▶ **Work to complete**
All that is wanted is the exact text of the lines below from the one with "Task: Open the" through the one with "Where should I click to: Open", inclusive, minus any pictures.

▶ **Supplied records**
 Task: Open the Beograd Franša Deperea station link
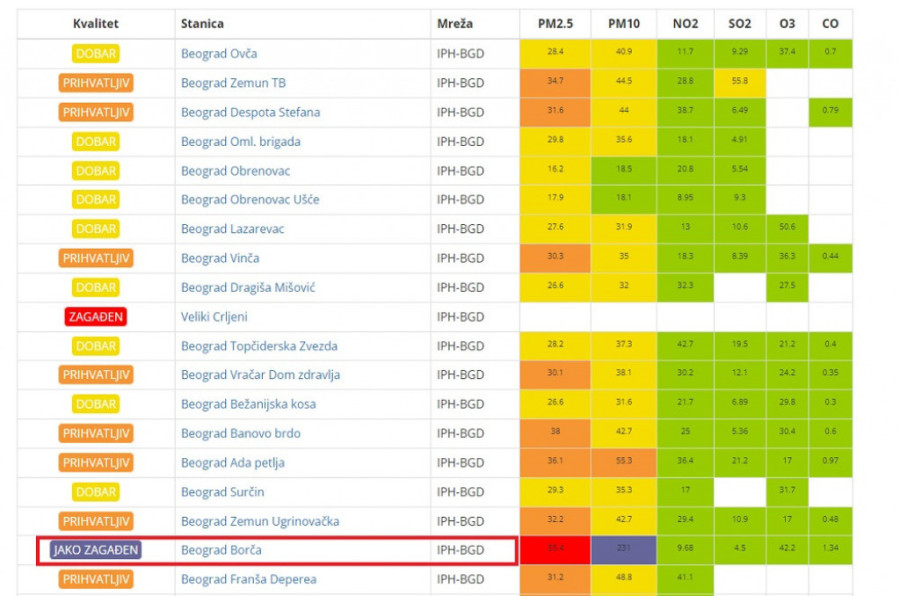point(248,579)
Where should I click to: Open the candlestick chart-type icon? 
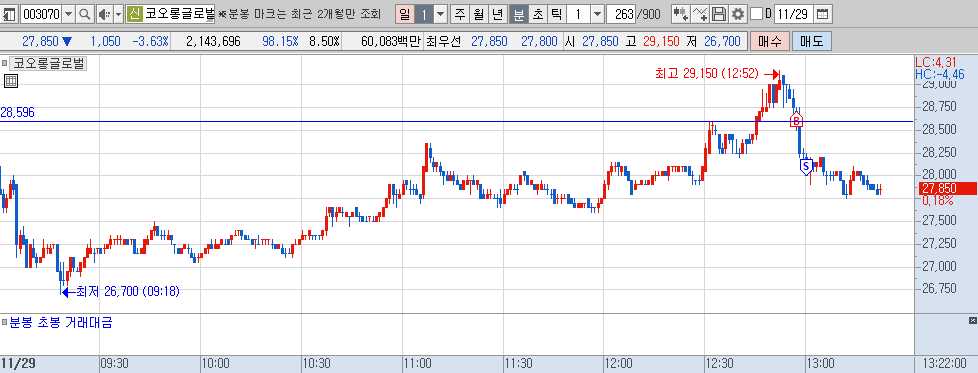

==

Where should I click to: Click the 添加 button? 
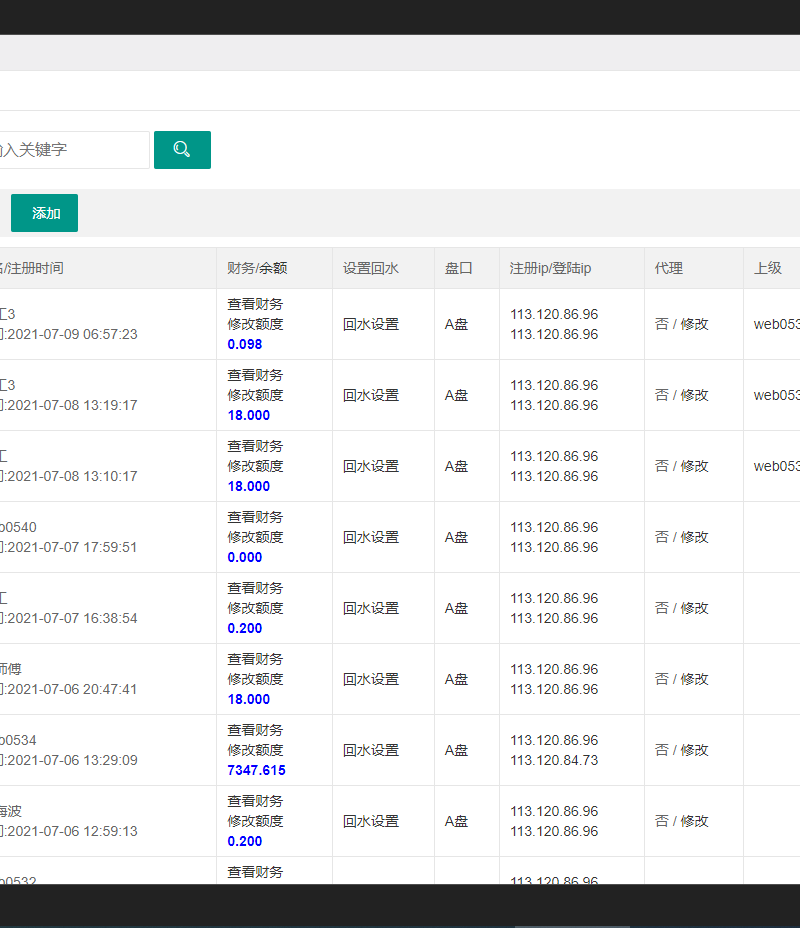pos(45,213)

▶ **Response**
 Task: Open the Beograd Franša Deperea station link
point(248,579)
Where should I click to: Open the candlestick chart-type icon? 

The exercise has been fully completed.